Wednesday, February 20, 2013

Robert 1 & II: Part 1

Robert #1 • 10-1/2" x 8" • Oil on unstretched canvas
My Monday evenings have improved with the addition of an evening session of model painting. This was the first week's painting. The model's name is, of course, Robert, and as it happens, I knew him. Last year, I took a figure drawing class at a church in Gahanna with a wonderful artist and teacher named Dennis Drummond. Some of you may have studied with him at CCAD; I never did. But, we had Robert as one of our models. I liked him then, and and my opinion hasn't changed since then.

I like is his face, strong and interesting, with a nice cleft chin. He looks a bit rougher in person, but if you work on him, you can get him to smile a little. And, just in case this is important to you, he passes out dark chocolate to the artists on his breaks.
He looks different without all that blue tape.
It had been a very long time since I'd worked from a model, and it took me a while to settle into this painting. Working on one of my favorite surfaces, an unstretched canvas taped to a gatorboard, I began with a tone of transparent oxide red, thinned down with OMS and wiped to a light value. You can get a similar peachy tone with Burnt Sienna, which it is also nice for landscape painting. Next, I added some lines, and when I was satisfied with the placement and a loose drawing, I started with the darks and shadows.
I think he looks pretty good as a square.
The darks weren't as dark as I'd have liked in reality, but I scrubbed in a semi-transparent tone wherever I saw shadow. Later I applied actual color over that. On the light side of the face, there are several places where the toned canvas shows through the paint and animates the surface.

The room itself has two sources of artificial light, plus curtains over windows for a third source, and then there is a spotlight on the model, which surprisingly does give a strong enough light and shadow - especially if you remember to squint. But, as the evening progresses, the light changes quite a bit in the room.

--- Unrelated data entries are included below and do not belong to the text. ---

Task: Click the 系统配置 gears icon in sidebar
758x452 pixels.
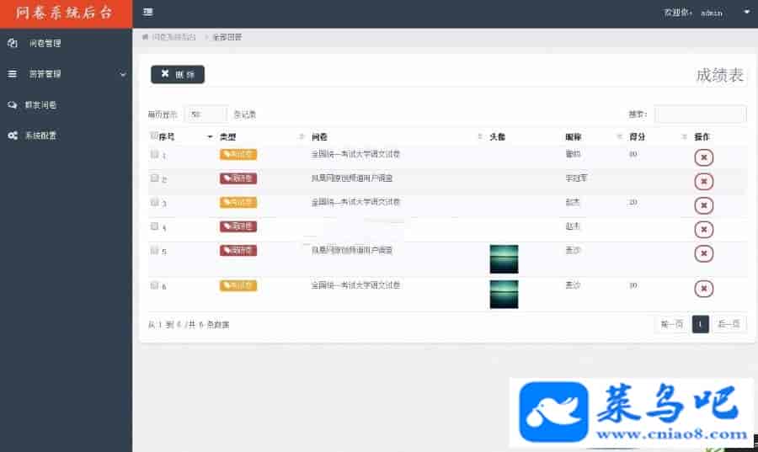Action: pos(13,136)
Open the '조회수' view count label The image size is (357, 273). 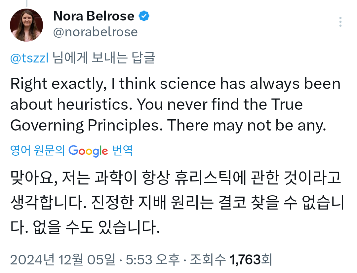(x=208, y=259)
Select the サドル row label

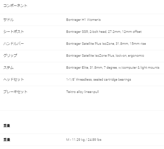9,20
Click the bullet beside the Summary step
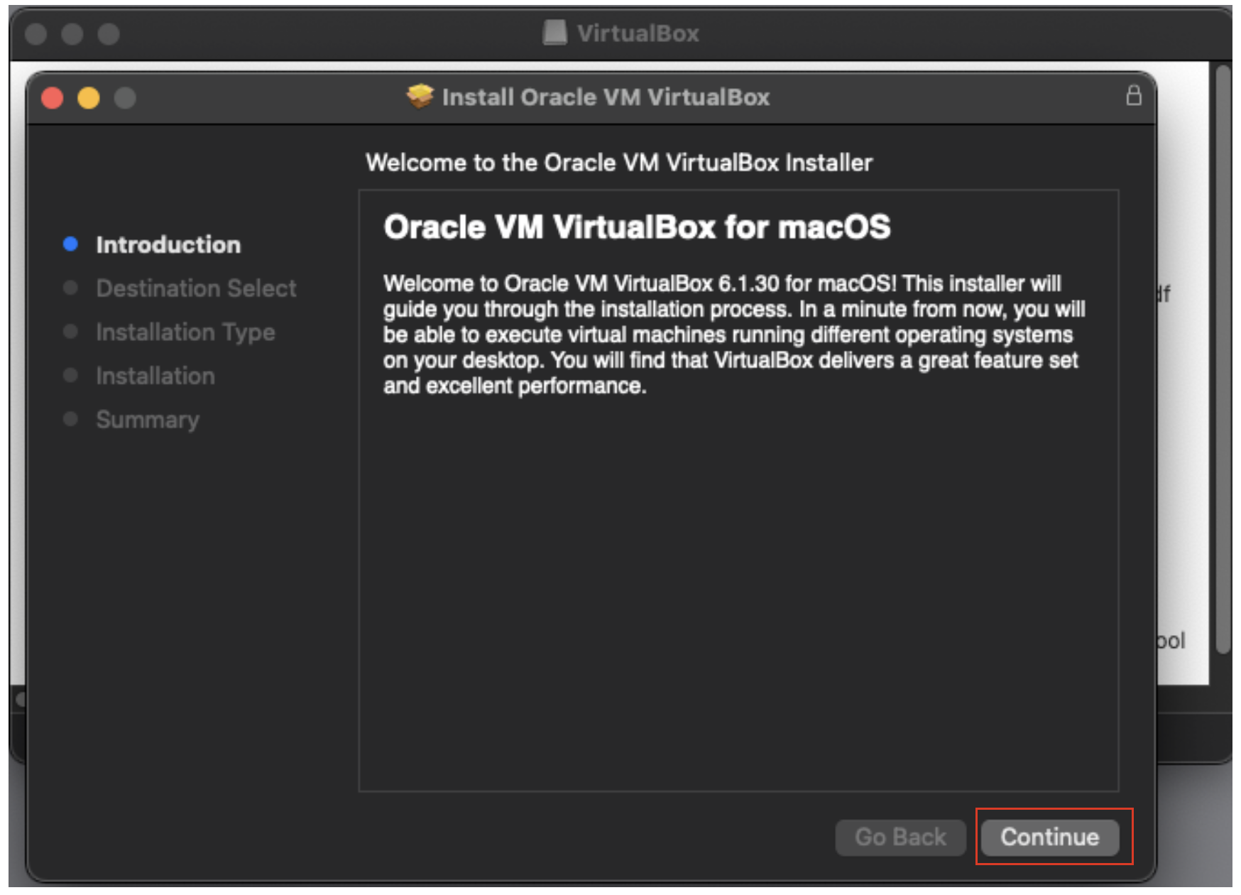 coord(70,419)
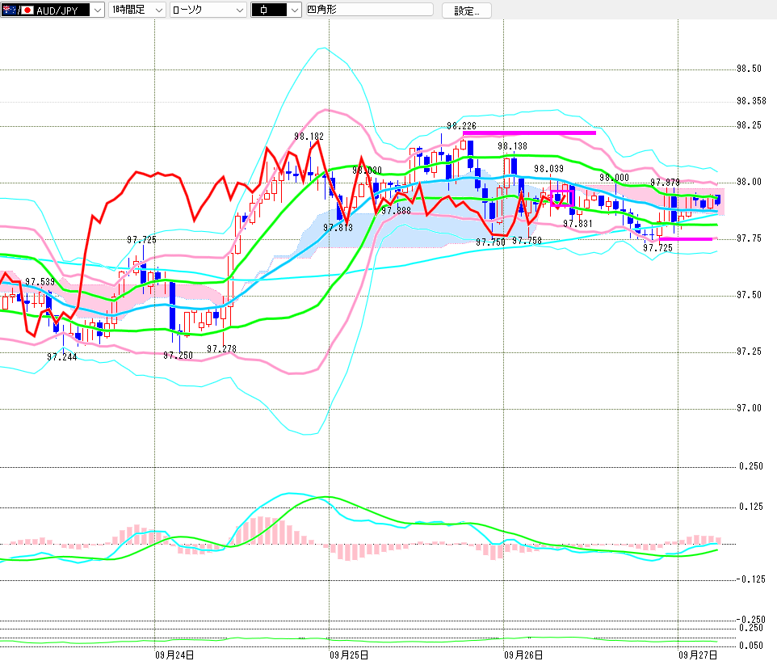This screenshot has height=661, width=777.
Task: Expand the 1時間足 timeframe dropdown
Action: (x=158, y=11)
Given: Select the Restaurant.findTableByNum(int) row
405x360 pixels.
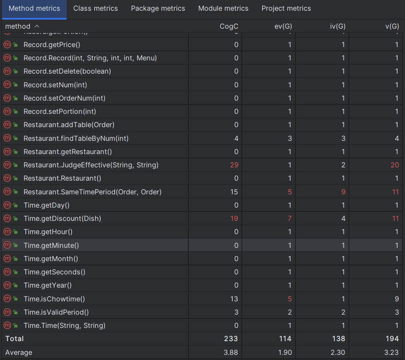Looking at the screenshot, I should pos(76,138).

A friend had warned me that on one side of the room, the light was yellow. I didn't notice it. I use a clip-on Mighty Brite light that I purchased for $14.00 at my local Barnes and Noble. All the colors I normally use were on my palette: cad lemon yellow, cad light, cad red light, quinacridone red, ultramarine lbue and thalo blue; but, I used grays instead of the blues, and no quinacridone or lemon yellow. I decided to try an 'alien color', something I'd received as a sample at last year's Plein Air Convention or in the Adirondacks, not sure which. It was made by Williamsburg and called Alizarine Orange: very transparent, with a high tinting power.

At the end of the evening, I wasn't totally dissatisfied with my painting. The thing that bothered me most was that I didn't get Robert's chin correct. I love a man with a Cary Grant chin, but Robert's is stronger than what I have captured. Still, I decided that it wasn't bad for the length of time that I'd been away from painting a face from life.
Detail of Robert's ear and pony tail. Look at how cool that little spot of gray is in a sea of warm color!
 At the end of the night, one of the artist's grabbed my painting out of my hand to study it. His comment, "Interesting that you used yellow for his skin." I suppose that it could look like jaundice, but there appeared to be a lot of yellow in his skin. I offered him the remains of the Alizarin Orange. He refused it three times before taking it. I have to remember to ask him if he's tried it. There certainly wasn't much in the sample to start.

 Hint: if an artist offers you free paint, take it! See what you can do with it.